If you want to know real AVA regret, I watched it for 95 seconds of Geena Davis!

November 16, 2021 | Registered Commenterdavidandwaffles

The fact that film also features product placements for a bunch of shitty-ass alcoholic tequila and vodka drinks from both Ryan Reynolds and the Crock as well as a cameo from that no-talent racist ginger Ed Sheeran makes me want to avoid this.
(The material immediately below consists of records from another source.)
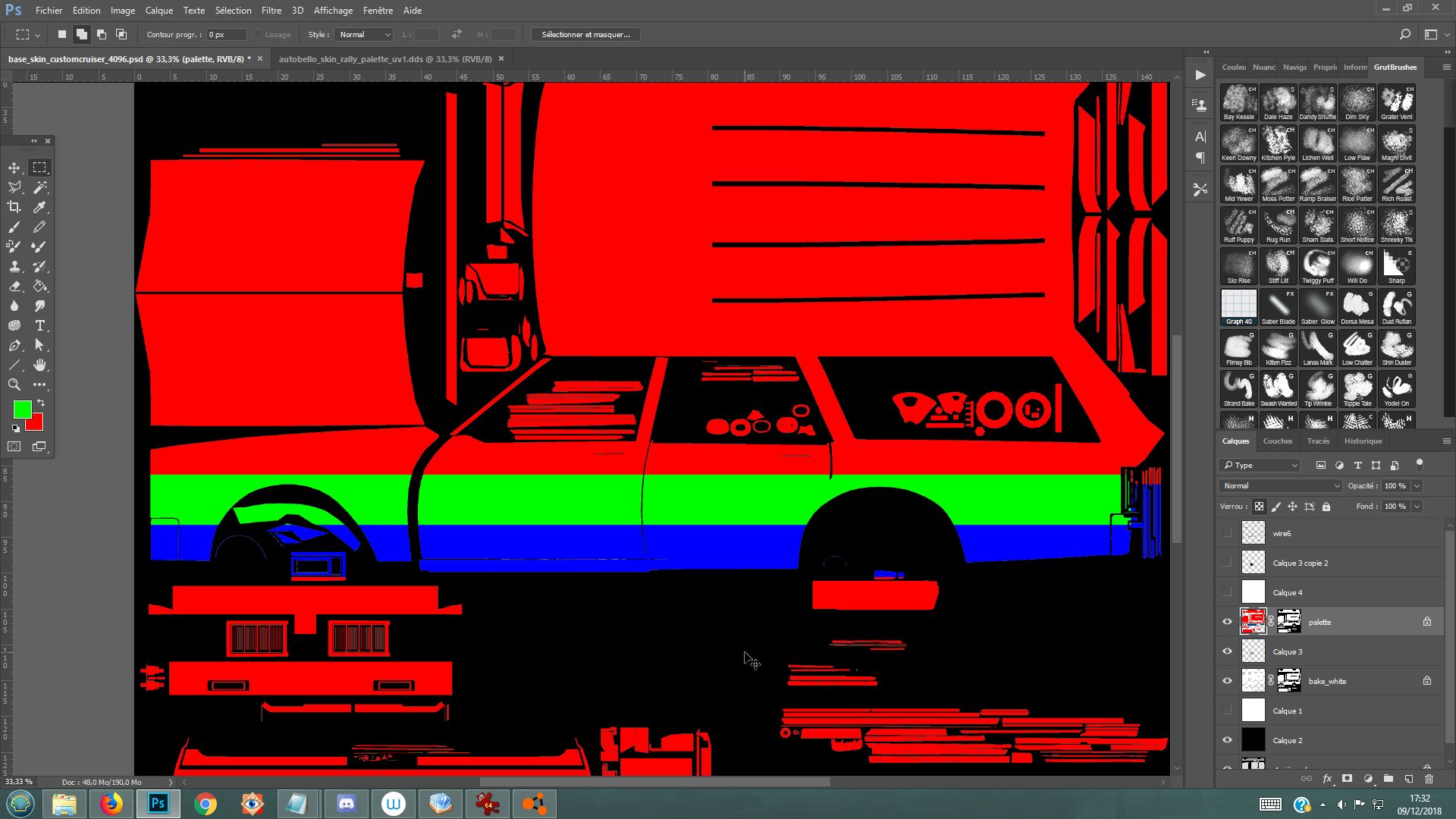Select the Move tool
Viewport: 1456px width, 819px height.
(x=14, y=168)
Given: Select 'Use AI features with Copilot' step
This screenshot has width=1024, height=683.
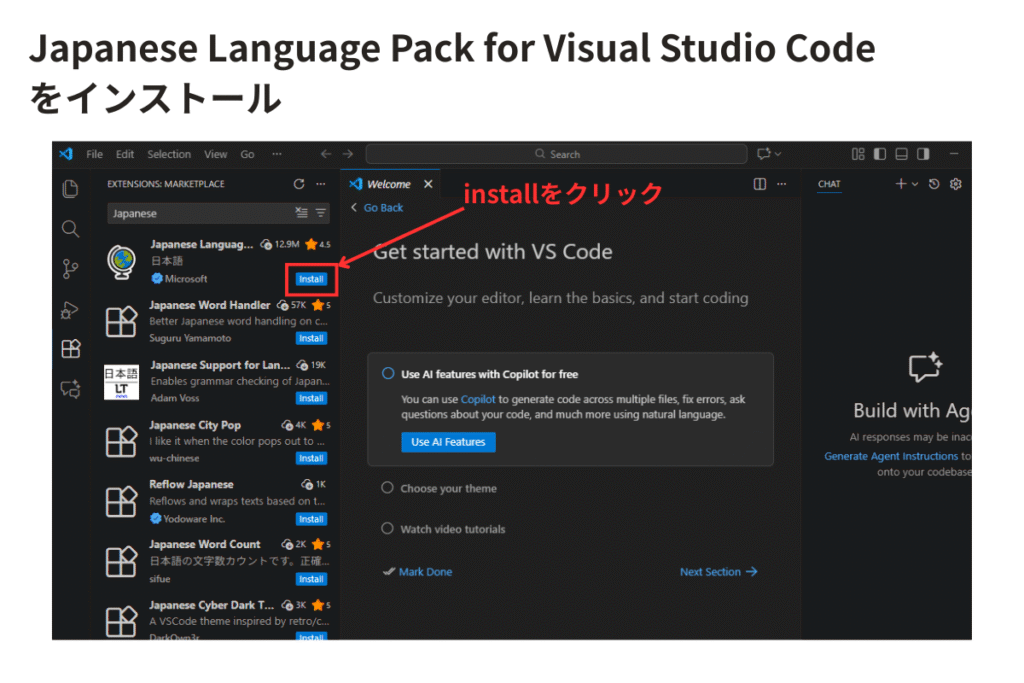Looking at the screenshot, I should point(489,374).
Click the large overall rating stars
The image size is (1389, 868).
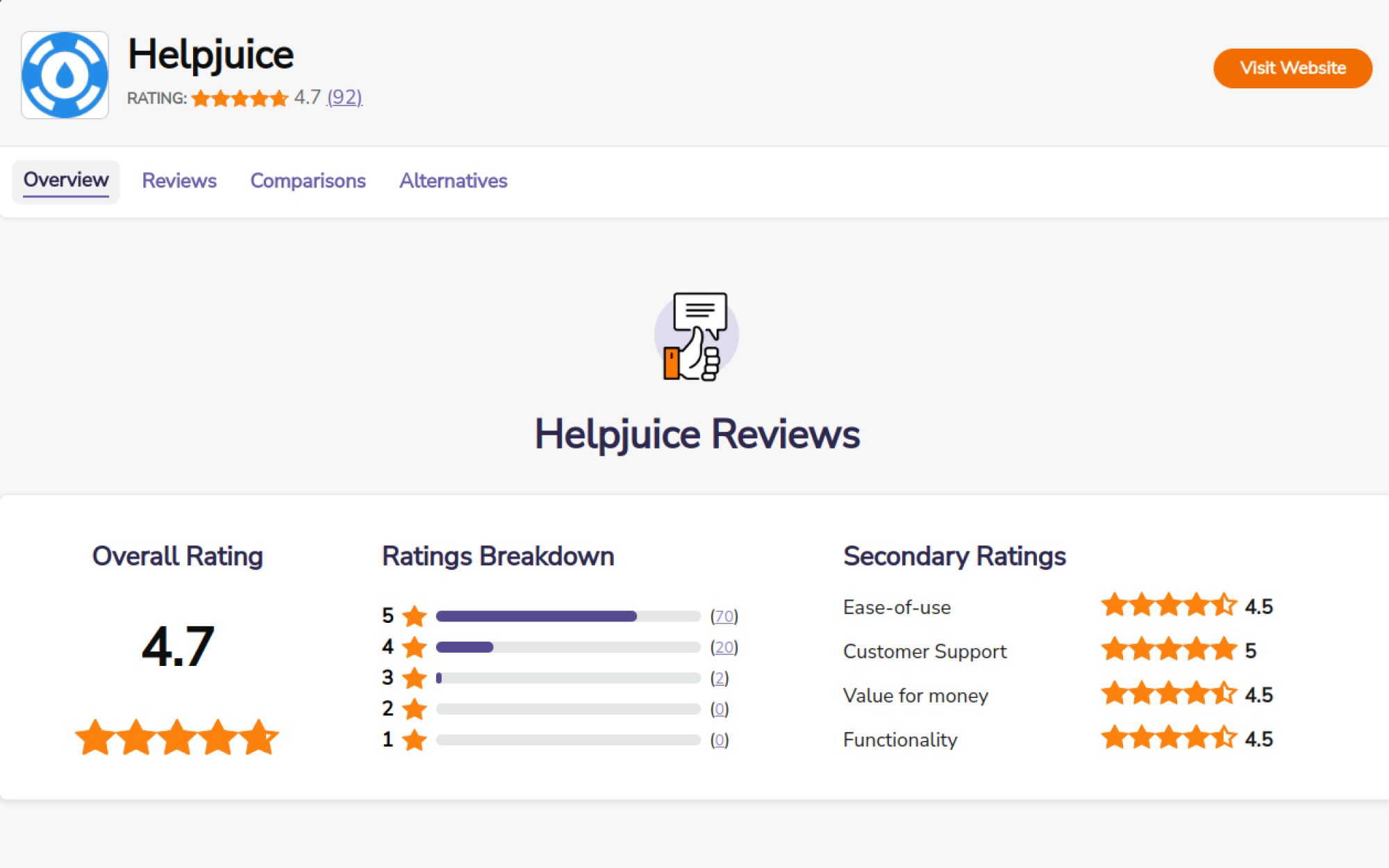(177, 737)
In fact, here's what the Crock can do with his stupid-ass vodka. Since he used to tell people to take their favorite objects, shine it up real nice, and stick it straight up their roody-poo candy-ass back in late 90s/early 2000s when he was a God. Why doesn't he just take his own advice as it relates to that shitty-ass drink (for the record, I don't drink alcohol. Never had and never will) where he not only shove it up ass. He can go back to that shithole company that made him a star, schill out whatever bullshit he has to offer and take someone else's spot to the point that it only brings resentment from those who will never rise above a certain ceiling. Once he beats his cousin for a shitty-ass title that doesn't mean shit. He can take part in the downfall of fucking Titan Towers and everything else Vince McMahon had created and then be fed to the wolves from other wrestling companies he tried to take down where the Crock will have no choice but to beg for mercy when he comes face to face with the Murder Grandpa himself Minoru Suzuki who maybe in his mid-late 50s/early 60s but is still sadistic enough to fucking murder someone in and out of the ring!